— Exercise —
Everything from the line containing "You are a computer-use" through the final line of the entries must be repeated exactly, and only that, without pictures.

— Data section —
★ ★ ★ ★ ★

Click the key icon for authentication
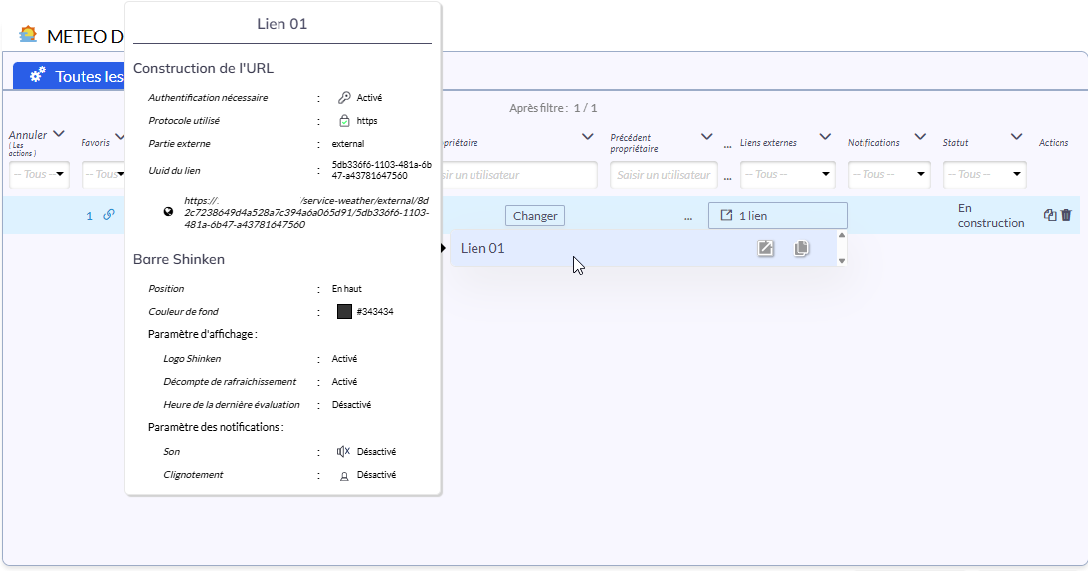The width and height of the screenshot is (1088, 571). click(x=344, y=98)
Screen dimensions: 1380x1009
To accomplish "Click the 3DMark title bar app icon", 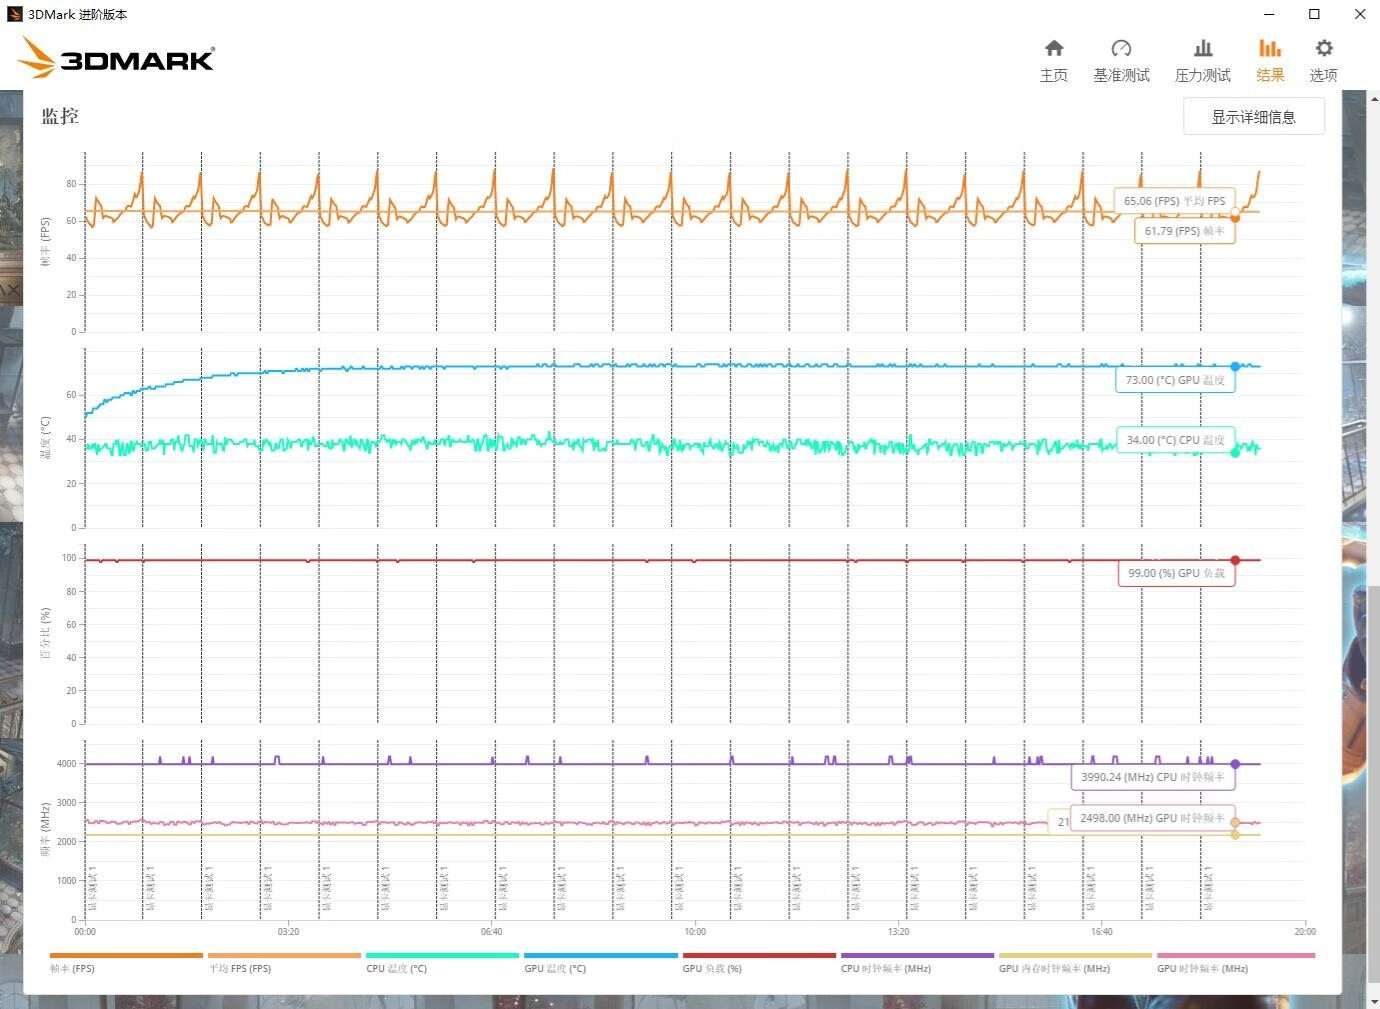I will [x=14, y=14].
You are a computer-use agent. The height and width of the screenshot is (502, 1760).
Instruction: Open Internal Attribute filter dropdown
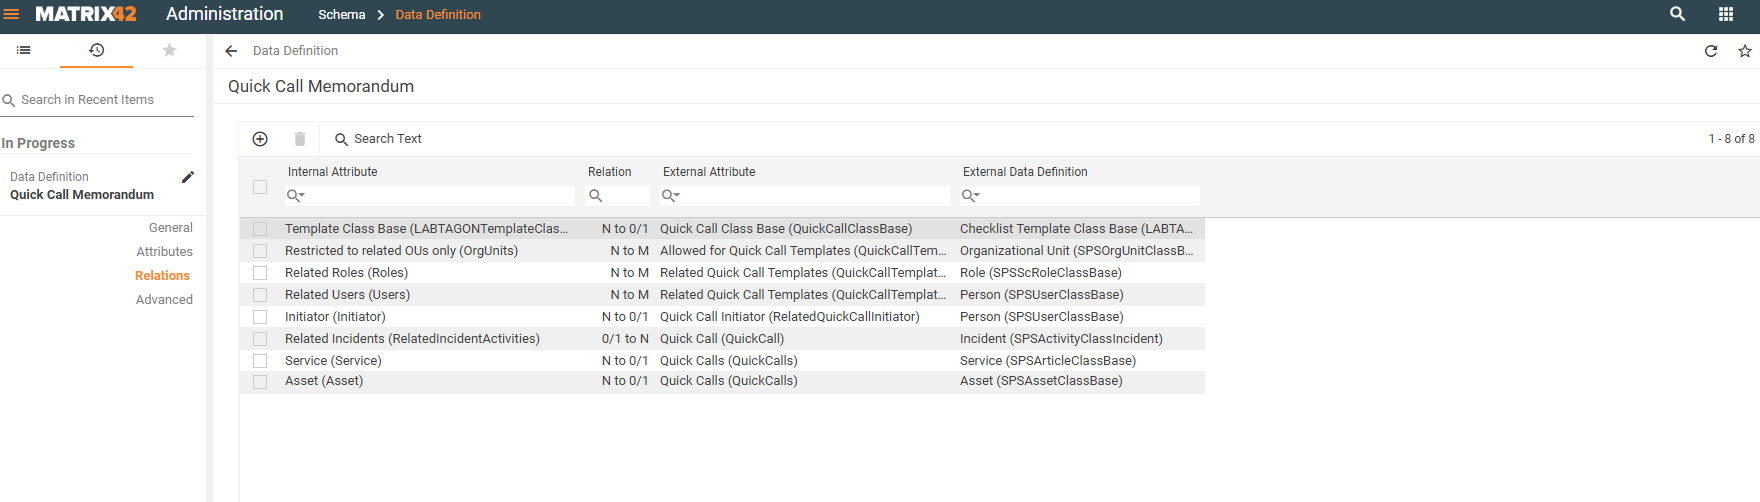click(x=296, y=196)
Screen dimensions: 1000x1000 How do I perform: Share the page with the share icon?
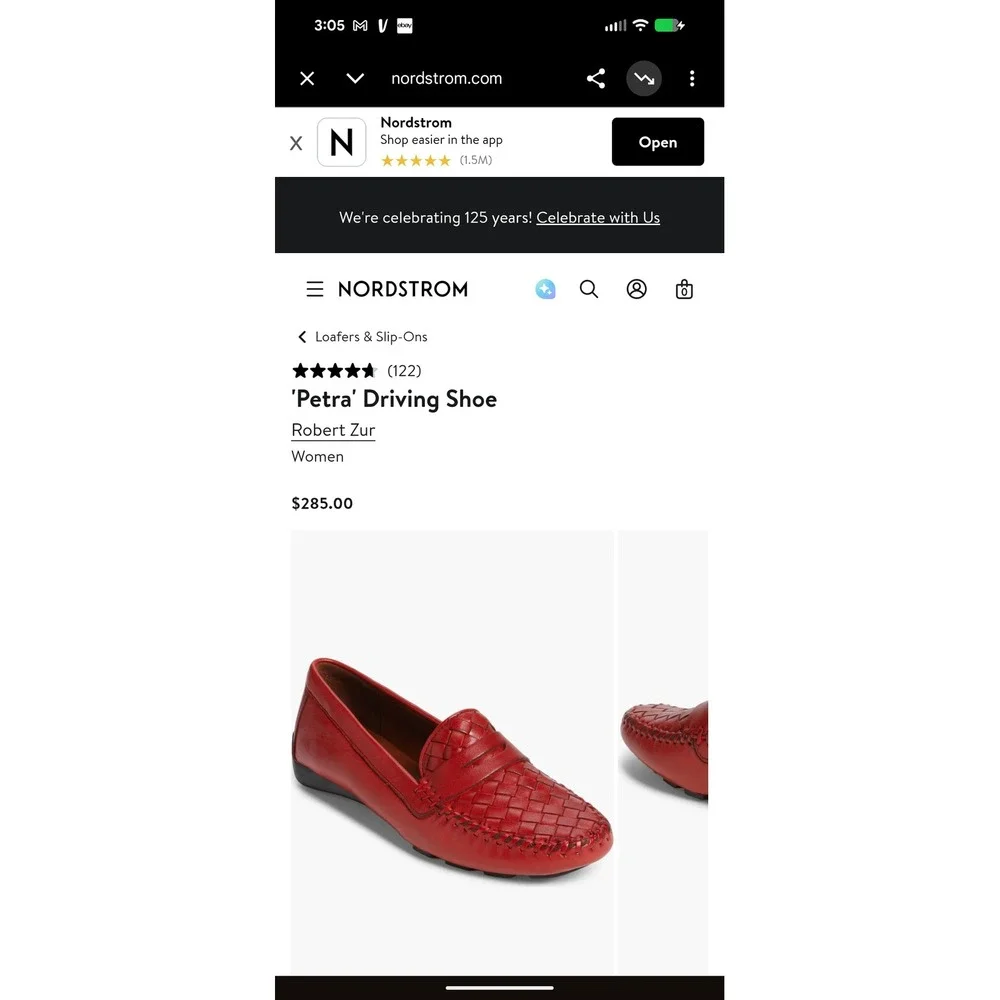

★ ★ ★ ★ ★

— Response to the exercise —
You are a computer-use agent. The height and width of the screenshot is (502, 1760).
Instruction: Open Internal Attribute filter dropdown
click(x=296, y=196)
Screen dimensions: 1000x1000 How do I perform: Share the page with the share icon?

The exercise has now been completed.